Transcribe the listing exactly, so that nothing but the pictures is missing.

-- Exercise materials follows --

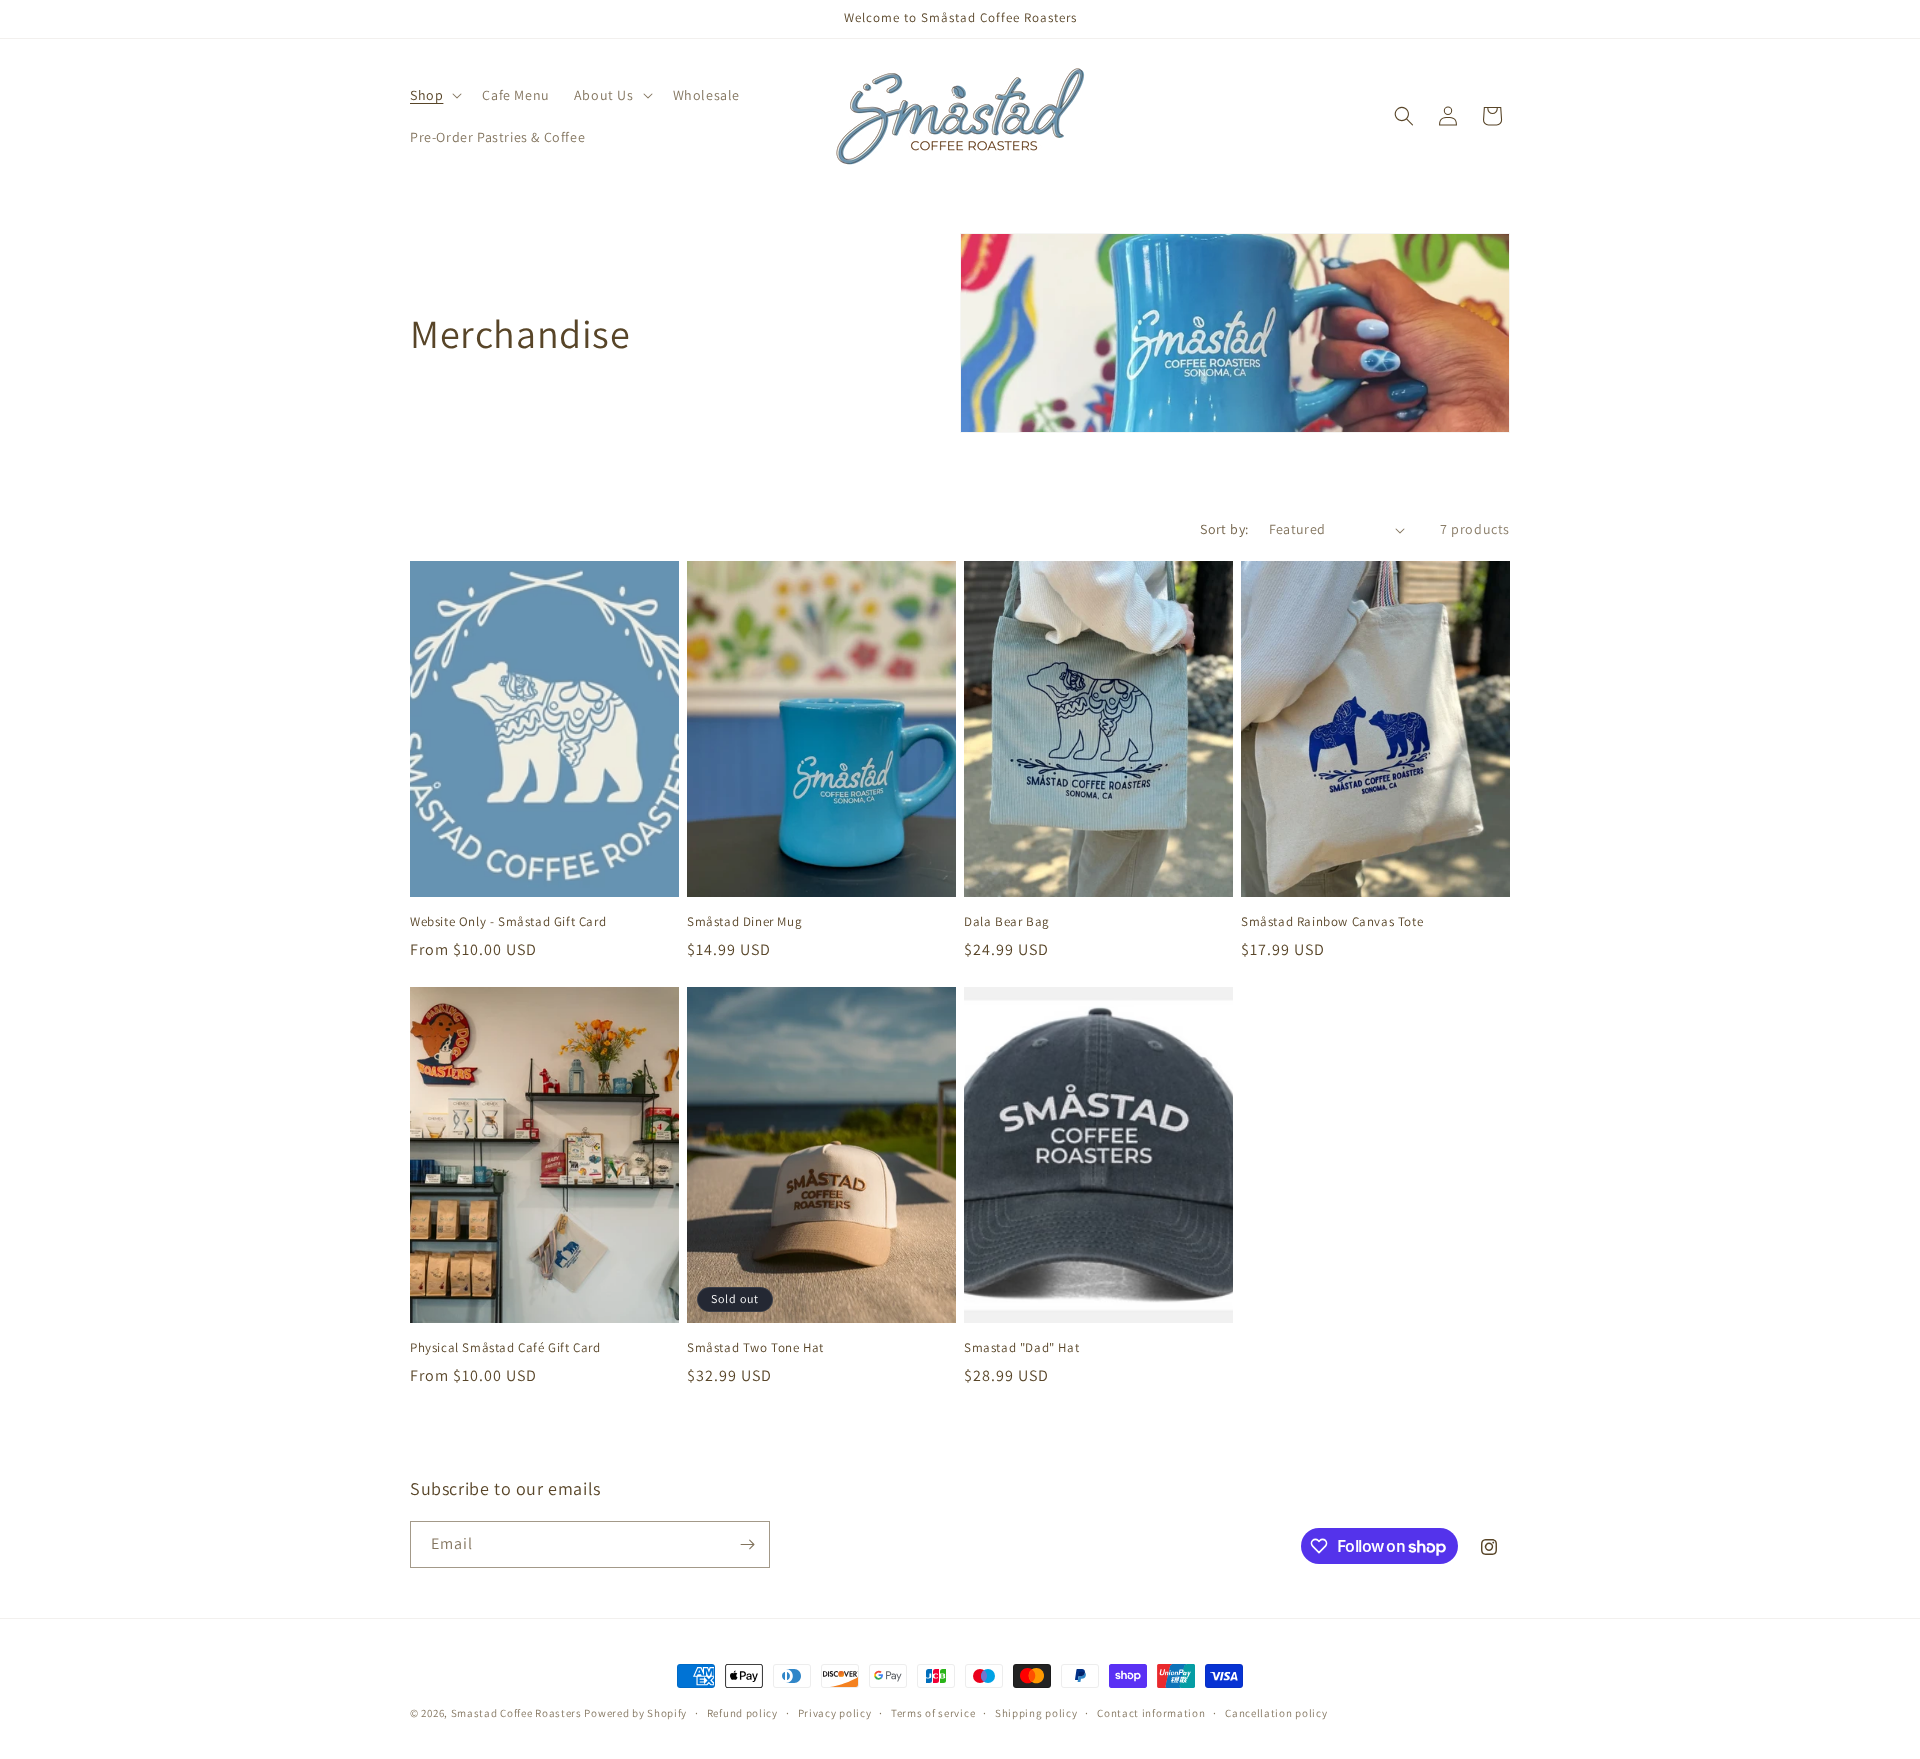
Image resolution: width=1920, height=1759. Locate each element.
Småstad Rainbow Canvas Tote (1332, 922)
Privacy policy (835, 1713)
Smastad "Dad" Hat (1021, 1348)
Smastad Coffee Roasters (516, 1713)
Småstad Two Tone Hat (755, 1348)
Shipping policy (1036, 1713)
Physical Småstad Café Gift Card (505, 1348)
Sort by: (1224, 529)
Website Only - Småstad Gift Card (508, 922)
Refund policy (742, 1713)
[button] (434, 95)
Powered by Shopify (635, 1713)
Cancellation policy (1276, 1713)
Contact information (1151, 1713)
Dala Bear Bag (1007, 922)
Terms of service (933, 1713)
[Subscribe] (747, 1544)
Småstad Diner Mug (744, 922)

-- Exercise materials concluded --

**Answer space:**
Image resolution: width=1920, height=1759. Locate each element.
Småstad Rainbow Canvas Tote (1332, 922)
Privacy policy (835, 1713)
Smastad "Dad" Hat (1021, 1348)
Smastad Coffee Roasters (516, 1713)
Småstad Two Tone Hat (755, 1348)
Shipping policy (1036, 1713)
Physical Småstad Café Gift Card (505, 1348)
Sort by: (1224, 529)
Website Only - Småstad Gift Card (508, 922)
Refund policy (742, 1713)
[button] (434, 95)
Powered by Shopify (635, 1713)
Cancellation policy (1276, 1713)
Contact information (1151, 1713)
Dala Bear Bag (1007, 922)
Terms of service (933, 1713)
[Subscribe] (747, 1544)
Småstad Diner Mug (744, 922)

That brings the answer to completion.